TEXT UNDER STUDY Block Start

The following afternoon I sprang from sleep in a panic and found myself in unfamiliar surroundings. I was sprawled out in the center of someone’s apartment in the living room, on a fur coat, in the buff. The rumors were true; I was embalmed! Donning the mangy fur, I slumped around in search of other life forms. None responded to my calls of distress.

Glimpsing myself in a mirror, my face was lipstick smeared and peppered with minor scrapes. “Hello?” I bellowed again as I traipsed from room to room, “Is someone here? Can you tell me where I am?” A muffled woman’s voice answered from behind a locked door, “Can you please leave?” she said. I rapped gently on the door and with as much kindness as I could muster, asked if my clothes were in the room. “Out back,” she said and again pleaded for me to leave.

Passing through a sliding glass door, “out back” consisted of a small brick patio fenced in by some ratty bushes. There was a hot tub. Bobbing along its slick surface, beer cans. Beyond that, a fire pit. In its cold dead ashes, my clothes; not all of them mind you, the knockoff Cavariccis I’d proudly been sporting we’re merely terribly singed. The Miami Vice blazer and silk t-shirt however, crumbled to the touch. No sign of my wallet 

Entering the apartment, I again inquired to my my barricaded host if she had seen my wallet. Her response was adamant, “No, now please leave.” I skulked off to the laundry room and found some bits of clothing to wear. Gulping water from the sink in the kitchen, I hurriedly gave myself a rinse and headed out to greet the new year in a pair of charred pants, flip-flops, a pinkish tank-top, no identification, no money, and no earthly idea where the hell I was.

Turns out I was in Austin, some 80 miles from where I needed to be. To my knowledge, that still stands as the longest “walk of shame” on record.

Ambling my way down to some Texas desert highway, I thumbed a ride from a Mexican dude in a freshly dented compact. He didn’t speak English, the windshield was cracked and crumbs of glass rattled and rumbled on the dash to the beat of Whitesnake for a good 20 or 30 miles. After that, a patriotic redneck trucker hauling beer took me the whole way, depositing me at the “Stop-n-Go” directly across the street from the base. Not surprisingly, the MPs (or SPs-Security Police as they are called in the Air Force) were very reluctant to admit me onto base. 

As a favor to an enlisted guy, the call was put into my unit’s First Sergeant instead of my C.O. To show his appreciation for dragging him away from his family to come save my ass, I spent the first two weeks of 1989 confined to quarters, digging holes and filling them back up again, “Cool Hand Luke” style. I hummed, “The Devil Inside” song by, INXS while doing it.

TEXT UNDER STUDY Block End
DATA PROVIDED Block Start

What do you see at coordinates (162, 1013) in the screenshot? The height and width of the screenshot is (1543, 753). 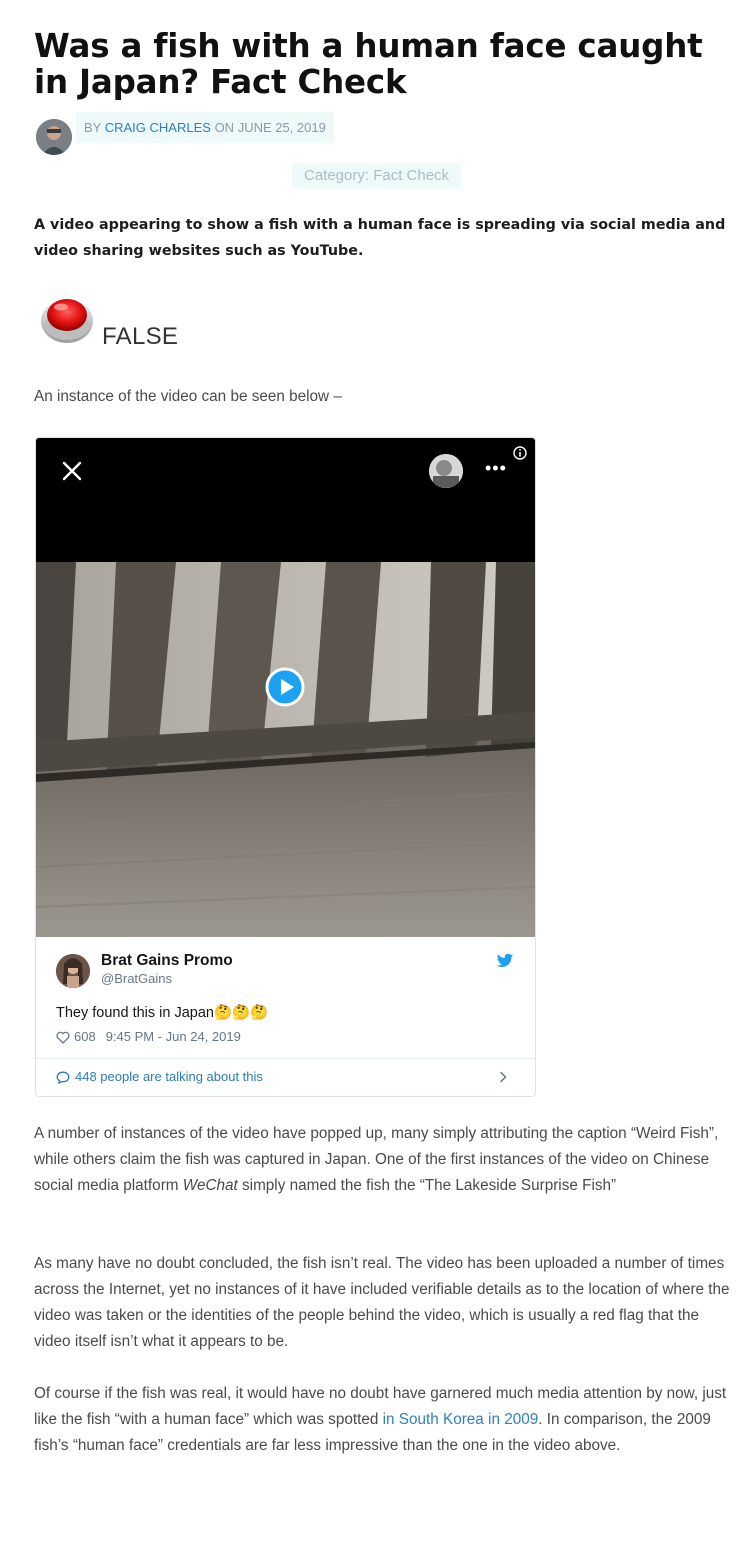 I see `tweet-text: They found this in Japan🤔🤔🤔` at bounding box center [162, 1013].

DATA PROVIDED Block End

**ASSIGNED TASK**
Duplicate the part of the Austin walk-home story that runs from "The following afternoon" up to and including "me to leave.".

**EXPECTED OUTPUT**
The following afternoon I sprang from sleep in a panic and found myself in unfamiliar surroundings. I was sprawled out in the center of someone’s apartment in the living room, on a fur coat, in the buff. The rumors were true; I was embalmed! Donning the mangy fur, I slumped around in search of other life forms. None responded to my calls of distress.

Glimpsing myself in a mirror, my face was lipstick smeared and peppered with minor scrapes. “Hello?” I bellowed again as I traipsed from room to room, “Is someone here? Can you tell me where I am?” A muffled woman’s voice answered from behind a locked door, “Can you please leave?” she said. I rapped gently on the door and with as much kindness as I could muster, asked if my clothes were in the room. “Out back,” she said and again pleaded for me to leave.